Rhys, the Cardigan Corgi, is now in his Teen Dog Days. In Rhys's case, this means that he, besides writing poetry full of teenage angst (containing lines like "the light is a symbol of my darkness") spends a lot of his time NOT following any of the commands that he previously knew very well, such as "sit," "stay," "come," "down," and "quiet" -- especially "quiet"; he's just not down with "quiet" -- and making up other things to do entirely, such as figuring out how to get out of the backyard and run up and down the street and through the backyards of the neighbors. (Next stop, I gather, is the phase wherein he stays out all night smoking cigarettes and drinking beer. If he asks you to buy some for him, just say no.)
For an animal with such short legs, he's remarkably hard to catch.
Anyway, apparently somebody on the street likes to keep her fluffy bunny slippers in her backyard. I know this because when we finally caught him the other day, he had one. So if you're missing one, let me know. It's around here someplace.

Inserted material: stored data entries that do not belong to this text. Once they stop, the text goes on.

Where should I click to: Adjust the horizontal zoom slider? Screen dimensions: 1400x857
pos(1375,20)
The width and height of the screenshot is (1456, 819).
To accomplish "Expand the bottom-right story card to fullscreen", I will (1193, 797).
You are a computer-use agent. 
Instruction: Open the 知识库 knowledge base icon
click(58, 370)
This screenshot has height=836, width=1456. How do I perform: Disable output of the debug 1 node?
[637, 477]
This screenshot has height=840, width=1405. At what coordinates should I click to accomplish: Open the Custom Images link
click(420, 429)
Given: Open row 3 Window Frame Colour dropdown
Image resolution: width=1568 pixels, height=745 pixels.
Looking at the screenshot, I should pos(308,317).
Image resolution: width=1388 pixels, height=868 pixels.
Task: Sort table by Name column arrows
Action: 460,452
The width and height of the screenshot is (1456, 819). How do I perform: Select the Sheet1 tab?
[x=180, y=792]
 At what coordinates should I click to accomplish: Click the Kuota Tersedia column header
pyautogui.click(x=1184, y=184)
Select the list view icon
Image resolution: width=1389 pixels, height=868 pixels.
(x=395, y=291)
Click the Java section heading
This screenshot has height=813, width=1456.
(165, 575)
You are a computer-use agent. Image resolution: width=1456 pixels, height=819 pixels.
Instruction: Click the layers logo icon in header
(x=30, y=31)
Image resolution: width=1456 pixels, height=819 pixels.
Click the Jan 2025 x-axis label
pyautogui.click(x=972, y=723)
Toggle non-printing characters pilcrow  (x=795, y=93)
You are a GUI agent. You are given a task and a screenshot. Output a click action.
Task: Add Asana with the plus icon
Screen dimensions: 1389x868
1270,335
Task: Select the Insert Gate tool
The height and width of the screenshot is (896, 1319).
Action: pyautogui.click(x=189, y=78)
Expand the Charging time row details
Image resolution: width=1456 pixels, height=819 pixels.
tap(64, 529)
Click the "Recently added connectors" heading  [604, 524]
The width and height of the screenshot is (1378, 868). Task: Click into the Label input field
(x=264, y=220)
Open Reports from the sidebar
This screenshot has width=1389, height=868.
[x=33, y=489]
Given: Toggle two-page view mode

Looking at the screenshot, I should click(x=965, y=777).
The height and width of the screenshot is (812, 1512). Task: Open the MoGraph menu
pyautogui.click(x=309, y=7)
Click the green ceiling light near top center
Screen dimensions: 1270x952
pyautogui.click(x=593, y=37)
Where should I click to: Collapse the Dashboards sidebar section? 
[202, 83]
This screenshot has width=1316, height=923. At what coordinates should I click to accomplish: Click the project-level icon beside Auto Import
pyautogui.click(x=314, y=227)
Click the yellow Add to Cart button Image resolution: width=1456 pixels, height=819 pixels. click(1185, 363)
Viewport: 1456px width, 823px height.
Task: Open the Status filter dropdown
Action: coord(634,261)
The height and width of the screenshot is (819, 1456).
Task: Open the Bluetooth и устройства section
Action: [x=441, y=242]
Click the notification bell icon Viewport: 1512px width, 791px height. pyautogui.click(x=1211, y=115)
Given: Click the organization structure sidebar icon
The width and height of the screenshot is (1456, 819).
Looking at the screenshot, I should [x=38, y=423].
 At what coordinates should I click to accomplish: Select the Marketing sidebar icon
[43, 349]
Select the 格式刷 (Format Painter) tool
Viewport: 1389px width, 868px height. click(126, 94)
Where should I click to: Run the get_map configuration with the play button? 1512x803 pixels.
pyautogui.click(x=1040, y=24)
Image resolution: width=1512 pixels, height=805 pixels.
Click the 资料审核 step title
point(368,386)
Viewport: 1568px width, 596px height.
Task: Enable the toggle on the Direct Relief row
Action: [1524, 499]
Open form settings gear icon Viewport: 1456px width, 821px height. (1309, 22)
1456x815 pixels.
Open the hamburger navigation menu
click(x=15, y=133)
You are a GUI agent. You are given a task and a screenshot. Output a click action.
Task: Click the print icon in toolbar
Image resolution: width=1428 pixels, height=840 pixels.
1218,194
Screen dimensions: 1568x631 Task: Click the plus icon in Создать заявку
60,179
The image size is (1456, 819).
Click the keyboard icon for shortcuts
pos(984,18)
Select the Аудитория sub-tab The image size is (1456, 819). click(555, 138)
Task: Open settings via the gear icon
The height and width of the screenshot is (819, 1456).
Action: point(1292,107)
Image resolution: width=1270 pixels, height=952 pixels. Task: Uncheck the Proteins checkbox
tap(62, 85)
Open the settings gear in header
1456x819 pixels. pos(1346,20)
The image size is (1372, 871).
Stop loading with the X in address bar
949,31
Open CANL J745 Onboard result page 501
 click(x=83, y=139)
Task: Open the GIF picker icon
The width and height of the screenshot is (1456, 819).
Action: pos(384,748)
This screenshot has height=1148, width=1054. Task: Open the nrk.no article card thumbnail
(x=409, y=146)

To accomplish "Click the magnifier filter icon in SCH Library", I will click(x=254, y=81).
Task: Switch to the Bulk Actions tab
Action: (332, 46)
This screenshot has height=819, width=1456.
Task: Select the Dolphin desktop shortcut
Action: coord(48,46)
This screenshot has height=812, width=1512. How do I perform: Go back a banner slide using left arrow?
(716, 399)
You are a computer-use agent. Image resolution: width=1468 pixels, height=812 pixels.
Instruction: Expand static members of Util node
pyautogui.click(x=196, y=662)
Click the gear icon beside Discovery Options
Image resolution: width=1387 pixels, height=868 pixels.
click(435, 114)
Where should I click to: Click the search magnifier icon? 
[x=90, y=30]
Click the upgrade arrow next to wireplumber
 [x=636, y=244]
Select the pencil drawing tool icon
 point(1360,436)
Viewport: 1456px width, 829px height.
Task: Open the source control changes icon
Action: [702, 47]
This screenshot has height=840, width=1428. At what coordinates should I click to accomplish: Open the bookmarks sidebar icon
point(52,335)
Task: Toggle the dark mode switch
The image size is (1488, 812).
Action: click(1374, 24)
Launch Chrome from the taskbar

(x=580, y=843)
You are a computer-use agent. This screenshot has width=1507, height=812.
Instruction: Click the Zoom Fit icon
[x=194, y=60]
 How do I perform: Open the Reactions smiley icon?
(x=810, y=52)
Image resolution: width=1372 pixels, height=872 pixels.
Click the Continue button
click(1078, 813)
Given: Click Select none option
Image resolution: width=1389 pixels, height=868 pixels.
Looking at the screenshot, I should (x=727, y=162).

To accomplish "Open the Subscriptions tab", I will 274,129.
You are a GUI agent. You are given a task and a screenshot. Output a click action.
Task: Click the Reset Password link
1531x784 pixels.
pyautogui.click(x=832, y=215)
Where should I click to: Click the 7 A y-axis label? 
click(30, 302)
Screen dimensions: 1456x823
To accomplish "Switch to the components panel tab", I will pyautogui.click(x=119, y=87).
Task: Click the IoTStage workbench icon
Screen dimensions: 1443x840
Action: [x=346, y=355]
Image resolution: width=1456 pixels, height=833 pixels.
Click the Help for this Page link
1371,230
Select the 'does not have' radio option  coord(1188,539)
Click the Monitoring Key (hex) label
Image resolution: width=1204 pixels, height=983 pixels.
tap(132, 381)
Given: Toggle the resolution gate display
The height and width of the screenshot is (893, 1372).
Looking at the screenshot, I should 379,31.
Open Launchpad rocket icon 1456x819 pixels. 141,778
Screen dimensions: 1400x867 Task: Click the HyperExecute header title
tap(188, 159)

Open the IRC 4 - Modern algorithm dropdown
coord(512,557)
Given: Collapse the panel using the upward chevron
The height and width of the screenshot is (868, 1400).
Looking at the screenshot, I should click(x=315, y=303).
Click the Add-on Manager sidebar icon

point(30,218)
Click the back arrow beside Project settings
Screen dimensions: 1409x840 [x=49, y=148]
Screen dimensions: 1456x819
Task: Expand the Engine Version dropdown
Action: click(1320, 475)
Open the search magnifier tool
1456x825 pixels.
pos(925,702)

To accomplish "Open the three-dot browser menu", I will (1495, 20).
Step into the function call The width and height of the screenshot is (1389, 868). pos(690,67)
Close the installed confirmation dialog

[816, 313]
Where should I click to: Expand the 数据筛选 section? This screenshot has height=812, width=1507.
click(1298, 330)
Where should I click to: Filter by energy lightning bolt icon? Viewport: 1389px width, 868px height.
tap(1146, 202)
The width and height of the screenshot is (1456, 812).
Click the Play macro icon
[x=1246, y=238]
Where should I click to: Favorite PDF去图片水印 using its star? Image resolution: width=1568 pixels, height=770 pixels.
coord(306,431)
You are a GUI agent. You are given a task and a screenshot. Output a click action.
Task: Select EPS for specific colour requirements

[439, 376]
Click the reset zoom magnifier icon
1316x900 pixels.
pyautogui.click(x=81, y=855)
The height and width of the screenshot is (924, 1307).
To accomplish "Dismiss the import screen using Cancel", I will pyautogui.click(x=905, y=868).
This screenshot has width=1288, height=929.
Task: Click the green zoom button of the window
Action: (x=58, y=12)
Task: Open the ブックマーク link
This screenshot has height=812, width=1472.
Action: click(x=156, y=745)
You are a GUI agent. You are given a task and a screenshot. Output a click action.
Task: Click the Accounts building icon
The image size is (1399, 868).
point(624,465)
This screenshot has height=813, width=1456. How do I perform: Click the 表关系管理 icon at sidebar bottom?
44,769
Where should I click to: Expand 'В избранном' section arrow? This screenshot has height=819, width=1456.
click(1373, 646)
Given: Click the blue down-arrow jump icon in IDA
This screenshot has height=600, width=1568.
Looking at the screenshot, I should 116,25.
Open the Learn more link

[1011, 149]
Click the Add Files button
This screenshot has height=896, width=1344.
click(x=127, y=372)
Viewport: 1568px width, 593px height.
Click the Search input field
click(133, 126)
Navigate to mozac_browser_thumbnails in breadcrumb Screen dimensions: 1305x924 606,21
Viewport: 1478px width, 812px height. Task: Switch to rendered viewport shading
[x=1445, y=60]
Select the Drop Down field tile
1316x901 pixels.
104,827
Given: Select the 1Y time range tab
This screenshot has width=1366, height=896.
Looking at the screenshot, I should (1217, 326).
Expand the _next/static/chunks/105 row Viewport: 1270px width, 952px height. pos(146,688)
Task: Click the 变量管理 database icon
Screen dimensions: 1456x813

In the meantime, you'll be happy to know that I've discovered the Doggy Juvenile Detention, which starts next week. Here's the description:
Teen Intervention – Has your puppy reached those teen months where they act like they've never heard the word "sit" or "down" or "come"? Or did you adopt a slightly older puppy in an effort to avoid the 'puppy stage' and been thrown for a loop by that 'teen' attitude? Have they gone from following your every movement, to just walking away or teaching you to chase them? This course is geared towards teaching and re-teaching young dogs. We start out teaching your dog to 'Heel" (walk beside you – and at your pace), Sit/Stays, Down/Stays, and good Recall (come when called). Each week we build on what we've learned and add something new.
Yes. I'd like to re-teach my dog, please. Not to mention me myself.
And can you do something about that gawdawful poetry, too?